I've fished very little below Foote in the past years but used to fish there over thirty years ago. I remember the thundering when the big jets out of the air force base blasted over the canyon.
What I remember about water flow was that it changed constantly throughout the day. The river would be slowly getting lower then a loud alarm from the dam would go off indicating that they were going to let more water through. The river would start to rise and you would have to back up as it would start to come up on your waders. Sometimes shore ice would have formed and would now be under water and invisible. Talk about slicker than cat ***** on a freshly waxed floor, under water ice is not fun. 
Still work that way? I don't recall seeing/hearing it like that the last couple of times I was there.
Anyone else remember what I described? Memory isn't what it used to be but that is how I remember it.


----------



## ausable_steelhead (Sep 30, 2002)

Davelobi said:


> What I remember about water flow was that it changed constantly throughout the day. The river would be slowly getting lower then a loud alarm from the dam would go off indicating that they were going to let more water through. The river would start to rise and you would have to back up as it would start to come up on your waders. Sometimes shore ice would have formed and would now be under water and invisible. Talk about slicker than cat ***** on a freshly waxed floor, under water ice is not fun.
> Still work that way? I don't recall seeing/hearing it like that the last couple of times I was there.
> Anyone else remember what I described? Memory isn't what it used to be but that is how I remember it.


Back in 1992 or 94, they went to "run-of-river", instead of a peaking operation. The surges and subsequent drops you see now are not the same thing. They stopped the peaking because of MASS bank erosion, which used to wash tons of sand into the river. The Au Sables name means "river of sands" and that is why it's nickname is the "Big Sandy". 

Winter is the only time you see the flows managed as they've been. The biggest issue is the steep draw downs, that ends up locking most of the river up, and the creation of treacherous at times, shelf ice. The slick footing you describe is anchor ice, and it is indeed dangerous.

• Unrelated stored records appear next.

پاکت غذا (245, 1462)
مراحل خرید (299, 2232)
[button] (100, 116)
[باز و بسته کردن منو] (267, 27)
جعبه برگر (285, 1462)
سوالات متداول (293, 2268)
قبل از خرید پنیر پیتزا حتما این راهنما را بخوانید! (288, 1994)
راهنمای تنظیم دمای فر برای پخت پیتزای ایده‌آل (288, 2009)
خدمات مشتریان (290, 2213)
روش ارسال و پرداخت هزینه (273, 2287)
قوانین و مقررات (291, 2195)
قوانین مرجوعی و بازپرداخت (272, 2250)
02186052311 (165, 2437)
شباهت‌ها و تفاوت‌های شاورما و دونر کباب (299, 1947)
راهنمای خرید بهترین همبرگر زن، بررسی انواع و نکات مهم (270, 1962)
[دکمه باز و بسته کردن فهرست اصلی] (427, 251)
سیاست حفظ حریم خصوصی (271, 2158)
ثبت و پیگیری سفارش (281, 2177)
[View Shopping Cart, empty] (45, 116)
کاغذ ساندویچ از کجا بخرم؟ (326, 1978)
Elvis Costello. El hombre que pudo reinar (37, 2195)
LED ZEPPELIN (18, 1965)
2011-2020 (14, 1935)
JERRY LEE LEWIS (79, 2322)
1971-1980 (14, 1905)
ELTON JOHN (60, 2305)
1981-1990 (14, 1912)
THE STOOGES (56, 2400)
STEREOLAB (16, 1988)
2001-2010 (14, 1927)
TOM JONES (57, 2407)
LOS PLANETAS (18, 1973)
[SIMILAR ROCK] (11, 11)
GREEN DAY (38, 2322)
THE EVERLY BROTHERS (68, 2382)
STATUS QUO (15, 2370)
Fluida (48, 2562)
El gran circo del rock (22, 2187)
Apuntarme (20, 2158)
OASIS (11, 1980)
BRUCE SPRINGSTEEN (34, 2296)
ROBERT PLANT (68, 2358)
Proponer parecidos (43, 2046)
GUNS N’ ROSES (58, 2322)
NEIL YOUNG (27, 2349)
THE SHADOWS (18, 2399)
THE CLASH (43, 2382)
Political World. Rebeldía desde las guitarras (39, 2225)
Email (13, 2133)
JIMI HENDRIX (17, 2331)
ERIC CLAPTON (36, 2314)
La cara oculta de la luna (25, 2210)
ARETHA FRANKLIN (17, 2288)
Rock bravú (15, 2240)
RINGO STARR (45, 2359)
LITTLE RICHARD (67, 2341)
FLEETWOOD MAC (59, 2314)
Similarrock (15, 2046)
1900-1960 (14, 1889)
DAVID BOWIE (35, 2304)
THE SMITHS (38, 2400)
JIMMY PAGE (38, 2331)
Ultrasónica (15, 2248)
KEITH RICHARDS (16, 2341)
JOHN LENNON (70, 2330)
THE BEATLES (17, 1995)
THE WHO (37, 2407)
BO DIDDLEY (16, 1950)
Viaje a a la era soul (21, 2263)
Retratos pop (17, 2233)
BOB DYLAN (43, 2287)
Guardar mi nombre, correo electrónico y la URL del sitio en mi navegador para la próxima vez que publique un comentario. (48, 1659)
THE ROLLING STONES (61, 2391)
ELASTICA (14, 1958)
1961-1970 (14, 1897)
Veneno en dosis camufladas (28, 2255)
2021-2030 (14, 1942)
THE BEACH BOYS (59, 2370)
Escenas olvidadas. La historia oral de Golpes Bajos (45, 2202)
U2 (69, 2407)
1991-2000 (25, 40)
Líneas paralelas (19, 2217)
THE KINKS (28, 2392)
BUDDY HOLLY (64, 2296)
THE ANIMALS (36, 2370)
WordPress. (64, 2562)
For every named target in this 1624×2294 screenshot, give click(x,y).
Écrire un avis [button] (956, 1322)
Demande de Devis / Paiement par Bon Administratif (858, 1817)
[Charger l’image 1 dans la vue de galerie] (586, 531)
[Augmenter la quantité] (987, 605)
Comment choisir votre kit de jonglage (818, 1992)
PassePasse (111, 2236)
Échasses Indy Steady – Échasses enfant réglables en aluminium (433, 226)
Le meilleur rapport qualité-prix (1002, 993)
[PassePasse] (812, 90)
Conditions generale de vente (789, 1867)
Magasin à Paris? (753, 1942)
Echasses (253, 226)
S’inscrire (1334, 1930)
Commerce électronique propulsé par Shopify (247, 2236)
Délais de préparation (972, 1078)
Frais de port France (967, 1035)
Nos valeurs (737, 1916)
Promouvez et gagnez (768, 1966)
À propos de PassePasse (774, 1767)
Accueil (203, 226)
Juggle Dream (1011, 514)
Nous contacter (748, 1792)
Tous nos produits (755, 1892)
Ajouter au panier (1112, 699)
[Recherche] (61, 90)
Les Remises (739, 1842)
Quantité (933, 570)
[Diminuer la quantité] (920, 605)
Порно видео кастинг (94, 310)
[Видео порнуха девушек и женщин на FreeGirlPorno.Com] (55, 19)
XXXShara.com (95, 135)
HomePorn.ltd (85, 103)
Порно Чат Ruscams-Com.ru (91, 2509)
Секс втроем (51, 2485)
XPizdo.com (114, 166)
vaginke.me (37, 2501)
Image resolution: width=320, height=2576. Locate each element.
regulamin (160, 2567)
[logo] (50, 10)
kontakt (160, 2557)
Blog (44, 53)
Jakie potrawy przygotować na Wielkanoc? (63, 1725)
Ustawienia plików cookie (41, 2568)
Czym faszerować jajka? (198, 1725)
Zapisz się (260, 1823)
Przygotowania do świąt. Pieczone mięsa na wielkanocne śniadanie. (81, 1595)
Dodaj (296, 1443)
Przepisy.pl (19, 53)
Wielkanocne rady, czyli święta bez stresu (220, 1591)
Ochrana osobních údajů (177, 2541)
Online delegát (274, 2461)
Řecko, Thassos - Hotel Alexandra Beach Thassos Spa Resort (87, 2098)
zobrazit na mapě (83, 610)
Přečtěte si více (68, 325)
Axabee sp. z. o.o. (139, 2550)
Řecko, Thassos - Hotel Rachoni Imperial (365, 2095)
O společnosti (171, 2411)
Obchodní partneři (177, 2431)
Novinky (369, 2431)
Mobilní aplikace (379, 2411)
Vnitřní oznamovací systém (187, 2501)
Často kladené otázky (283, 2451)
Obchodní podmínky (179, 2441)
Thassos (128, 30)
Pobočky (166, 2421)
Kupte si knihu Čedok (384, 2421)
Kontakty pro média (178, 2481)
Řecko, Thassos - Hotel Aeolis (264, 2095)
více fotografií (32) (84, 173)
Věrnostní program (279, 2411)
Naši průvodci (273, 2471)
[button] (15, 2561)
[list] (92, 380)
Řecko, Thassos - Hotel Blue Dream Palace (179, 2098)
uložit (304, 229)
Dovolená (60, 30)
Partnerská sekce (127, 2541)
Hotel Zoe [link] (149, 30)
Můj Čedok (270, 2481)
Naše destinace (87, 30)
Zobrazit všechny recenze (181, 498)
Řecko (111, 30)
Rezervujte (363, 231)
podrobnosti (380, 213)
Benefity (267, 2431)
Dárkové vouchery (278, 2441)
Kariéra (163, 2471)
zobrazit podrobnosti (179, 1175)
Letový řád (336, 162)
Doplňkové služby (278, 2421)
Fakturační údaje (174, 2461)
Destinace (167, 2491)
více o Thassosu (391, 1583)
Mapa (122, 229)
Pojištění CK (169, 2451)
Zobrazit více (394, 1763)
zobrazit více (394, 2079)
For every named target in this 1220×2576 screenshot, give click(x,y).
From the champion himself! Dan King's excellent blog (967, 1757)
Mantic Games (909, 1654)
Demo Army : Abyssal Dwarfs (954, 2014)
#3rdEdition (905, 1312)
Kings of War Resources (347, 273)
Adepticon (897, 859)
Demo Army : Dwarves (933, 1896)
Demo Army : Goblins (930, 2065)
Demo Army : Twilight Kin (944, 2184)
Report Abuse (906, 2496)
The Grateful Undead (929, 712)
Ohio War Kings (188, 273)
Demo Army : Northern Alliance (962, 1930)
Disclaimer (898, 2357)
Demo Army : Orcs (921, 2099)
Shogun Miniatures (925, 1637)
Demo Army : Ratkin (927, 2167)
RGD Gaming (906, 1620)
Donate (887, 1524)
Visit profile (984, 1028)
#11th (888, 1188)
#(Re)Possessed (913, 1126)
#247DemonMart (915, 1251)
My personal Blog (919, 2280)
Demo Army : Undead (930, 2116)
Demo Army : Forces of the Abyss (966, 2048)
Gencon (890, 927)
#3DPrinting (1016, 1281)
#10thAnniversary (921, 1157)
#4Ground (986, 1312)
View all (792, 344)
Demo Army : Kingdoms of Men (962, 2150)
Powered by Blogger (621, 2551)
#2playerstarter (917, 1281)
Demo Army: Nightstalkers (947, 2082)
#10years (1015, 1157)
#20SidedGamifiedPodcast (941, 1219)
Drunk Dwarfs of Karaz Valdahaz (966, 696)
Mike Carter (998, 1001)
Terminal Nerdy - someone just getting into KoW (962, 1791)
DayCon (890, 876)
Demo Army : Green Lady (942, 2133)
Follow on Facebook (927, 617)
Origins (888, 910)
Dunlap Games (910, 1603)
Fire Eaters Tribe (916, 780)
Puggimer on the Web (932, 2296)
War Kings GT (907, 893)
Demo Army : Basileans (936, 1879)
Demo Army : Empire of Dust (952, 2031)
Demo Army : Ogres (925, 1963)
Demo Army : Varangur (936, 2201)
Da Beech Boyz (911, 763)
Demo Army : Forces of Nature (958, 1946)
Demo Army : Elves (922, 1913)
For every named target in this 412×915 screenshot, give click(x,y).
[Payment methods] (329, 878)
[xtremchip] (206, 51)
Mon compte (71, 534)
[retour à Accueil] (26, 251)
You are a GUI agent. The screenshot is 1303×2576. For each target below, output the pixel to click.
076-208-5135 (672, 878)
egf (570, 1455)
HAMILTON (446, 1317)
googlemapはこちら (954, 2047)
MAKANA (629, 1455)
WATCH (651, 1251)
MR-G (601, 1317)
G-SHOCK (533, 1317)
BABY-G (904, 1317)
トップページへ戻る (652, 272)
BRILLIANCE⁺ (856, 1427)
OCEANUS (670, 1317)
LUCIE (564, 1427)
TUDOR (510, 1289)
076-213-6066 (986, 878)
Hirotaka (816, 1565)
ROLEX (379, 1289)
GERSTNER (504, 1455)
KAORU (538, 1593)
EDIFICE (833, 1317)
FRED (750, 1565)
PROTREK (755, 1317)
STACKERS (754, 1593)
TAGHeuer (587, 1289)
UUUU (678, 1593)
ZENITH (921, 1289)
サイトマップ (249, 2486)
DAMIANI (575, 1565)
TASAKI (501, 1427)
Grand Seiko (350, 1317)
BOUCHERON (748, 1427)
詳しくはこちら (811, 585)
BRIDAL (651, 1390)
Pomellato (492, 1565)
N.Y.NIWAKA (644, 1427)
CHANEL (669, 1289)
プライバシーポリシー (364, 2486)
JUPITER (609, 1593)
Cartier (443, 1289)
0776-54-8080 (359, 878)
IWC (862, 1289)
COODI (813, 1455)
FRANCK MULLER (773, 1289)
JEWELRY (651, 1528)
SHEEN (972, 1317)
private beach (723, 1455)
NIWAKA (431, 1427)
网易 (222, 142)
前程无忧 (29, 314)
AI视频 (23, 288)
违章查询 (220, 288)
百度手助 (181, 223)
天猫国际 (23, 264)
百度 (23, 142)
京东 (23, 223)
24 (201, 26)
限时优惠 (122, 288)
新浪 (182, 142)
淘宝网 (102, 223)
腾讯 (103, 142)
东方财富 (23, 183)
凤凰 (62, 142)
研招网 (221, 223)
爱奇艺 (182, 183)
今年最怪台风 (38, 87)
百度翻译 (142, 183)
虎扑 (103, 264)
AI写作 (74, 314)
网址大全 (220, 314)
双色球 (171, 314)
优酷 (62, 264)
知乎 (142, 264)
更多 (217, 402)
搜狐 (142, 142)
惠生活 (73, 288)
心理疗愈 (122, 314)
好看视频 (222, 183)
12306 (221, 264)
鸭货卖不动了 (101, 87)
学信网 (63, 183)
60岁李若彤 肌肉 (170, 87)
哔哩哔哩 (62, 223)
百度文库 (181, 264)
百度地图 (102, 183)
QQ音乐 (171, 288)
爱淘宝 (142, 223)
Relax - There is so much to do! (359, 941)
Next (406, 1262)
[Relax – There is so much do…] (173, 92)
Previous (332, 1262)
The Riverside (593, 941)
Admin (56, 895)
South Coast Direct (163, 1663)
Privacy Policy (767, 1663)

While we all understand the slushing/freezing nature above Alcona, it's a problem they could fix. Change the location to a deeper, more stable section of river. There is no reason for the Au Sable river below Foote dam to ever go below 800-900cfs. That exposes gravel, killing insects, invertebrates, and any salmon/trout eggs from late fall. The gauge excuse is just that it seems; an excuse to do what they wish in order to make the most money. Profit should NEVER be put above a natural resource.


----------



## herb09 (Jan 11, 2009)

Well said Jon.


----------